Nulla a questo punto ci distoglie da una serie di sospetti: che la democrazia costituzionale per sua natura propria (eccoci a qualcosa di dolorosamente storico) sta come imprigionata nel relativismo - che tanto è filosofico quanto morale, comportamentale e politico. Che lo scetticismo valga in qualche modo a erodere le espressioni politiche della fede religiosa ma non sia incompatibile con essa, ovvero con la psicologia del credente che abbia l’abilità di calarsi nella dimora della filosofia; che la sostanza, a fronte della duplicità della illustrazione del relativismo, spazi comunque in una unitarietà, che è arduo spezzare.
La sostanza credo non cambi se - mettiamo - si può ammettere che lo scetticismo può non essere fine a sé stesso, o se si può sospettare che ogni legge sia valida sino a che una corte a ciò preposta non la dichiari invalida (ivi, pag. 20).
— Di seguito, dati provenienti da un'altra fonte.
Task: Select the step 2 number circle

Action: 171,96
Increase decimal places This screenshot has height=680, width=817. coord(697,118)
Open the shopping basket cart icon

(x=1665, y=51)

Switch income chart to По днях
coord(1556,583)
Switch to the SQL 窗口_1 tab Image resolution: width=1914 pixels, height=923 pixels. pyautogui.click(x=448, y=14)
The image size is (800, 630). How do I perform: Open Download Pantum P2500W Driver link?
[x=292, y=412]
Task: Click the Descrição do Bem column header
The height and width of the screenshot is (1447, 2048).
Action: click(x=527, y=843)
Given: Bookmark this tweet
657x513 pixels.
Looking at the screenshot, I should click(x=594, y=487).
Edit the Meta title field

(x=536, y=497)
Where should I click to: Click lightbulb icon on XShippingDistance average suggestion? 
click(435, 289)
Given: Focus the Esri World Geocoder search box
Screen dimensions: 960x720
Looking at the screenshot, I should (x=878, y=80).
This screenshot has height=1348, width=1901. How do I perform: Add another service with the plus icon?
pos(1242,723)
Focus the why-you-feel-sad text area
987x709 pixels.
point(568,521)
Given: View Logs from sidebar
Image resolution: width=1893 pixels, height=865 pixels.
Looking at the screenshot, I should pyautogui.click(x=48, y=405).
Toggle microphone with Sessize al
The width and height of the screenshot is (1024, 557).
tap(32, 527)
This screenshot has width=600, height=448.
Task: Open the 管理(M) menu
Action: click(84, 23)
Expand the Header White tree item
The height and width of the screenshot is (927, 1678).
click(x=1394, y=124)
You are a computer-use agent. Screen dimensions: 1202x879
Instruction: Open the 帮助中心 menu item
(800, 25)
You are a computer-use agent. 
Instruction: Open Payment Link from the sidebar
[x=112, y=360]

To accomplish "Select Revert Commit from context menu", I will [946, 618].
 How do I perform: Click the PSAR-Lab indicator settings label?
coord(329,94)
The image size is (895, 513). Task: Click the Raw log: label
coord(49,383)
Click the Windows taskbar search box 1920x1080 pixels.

Laddove il criterio di validità si riduca a poco più che la negazione del nulla.
Ciò che fa bene al diritto è che la parola relativismo (in relazione allo spirito costruttivo di una dottrina dell’ordinamento quale quella kelseniana vuole essere e cioè optando per la seconda lettura, quella della prudenza epistemica) vuole significare piuttosto un metodo (non condannare mai aprioristicamente, sviluppare procedure che garantiscano una sorta di presunzione di verità, sempre o il più possibile, ecc.) che una conclusione definitiva che induca alla intolleranza, al fatalismo e alla inazione. Perché in tal caso s’incorrerebbe in una riedizione dell’assolutismo: la verità è che non vi sarà mai una sola verità… e meglio: la seconda spiegazione darebbe adito all’uso della ragione, anche se essa ragione va in certo modo demitizzata.
Dunque sarebbe semplicemente come se la versione scettica incombesse su, o scorresse nelle vene di, quella “epistemica”, cui potrebbe in ogni momento chiedere il conto e la crescita democratico-costituzionale sarebbe sempre sotto tiro, l’assolutismo sarebbe sempre lì, impassibile, ecc. se non fosse per l’uso razionale del dubbio, se non si avesse cioè ricorso al dubbio non assoluto ma metodico.
Dunque il relativismo filosofico è tanto minaccia quanto strumento benefico; esso chiede di essere agito, non lasciato lì; dev’essere instancabilmente rimesso alla buona volontà e al governo delle leggi, che non siano le “buone leggi”, di machiavellica memoria. Guai cioè se esso divenisse da mezzo fine.
A proposito del costituzionalismo come indice di democrazia, Moreso riprende fra gli altri il concetto kelseniano per cui il principio democratico di maggioranza è vero e funziona finché funziona ed è operante il principio della eguale libertà per tutti (ivi, pag. 15) Che è però certo un postulato e non qualcosa di effettivamente dato. La democrazia insomma è pensabile - è questa la sua logica - solo in presenza di eguaglianza pura.
Alla fine questa libertà eguale per tutti non essendo presupposto che si ha già, appare piuttosto come ciò che bisogna conquistare; e il problema è: è naturale che sia parte organica della teoria kelseniana che i presupposti appartengano alla dimensione del dover-essere? È naturale che quella teoria porti dentro di sé la sua stessa critica o il suo stesso limite, poiché essa esprime a modo suo il dovere giuridico?
Non è mai - credo - il caso di condannare un intervento che renda problematico ciò che sostanzialmente non sembra esserlo; il quale, nella specie, riconduca Kelsen ma con Kelsen il discorso sulla democrazia costituzionale, sul piano della storia-e-cultura. Quello che non bisognerebbe trascurare, poiché ciò equivarrebbe a rimuovere, freudianamente, è lo stretto rapporto fra relativismo filosofico e democrazia costituzionale di cui è bene offrire una interpretazione non di superficie o ripetitiva e acritica ma che lasci pensare. Perché il detto relativismo è un destino con cui la democrazia costituzionale ad esso destinata deve fare i conti, senza tregua. Lo scetticismo radicale potrebbe produrre ad esempio nazionalsocialismo, con tutte le conseguenze del caso; ma come nasconderci che è allo stesso tempo solo all’interno di una sostanza scettica che si deve costruire un governo delle leggi e non degli uomini.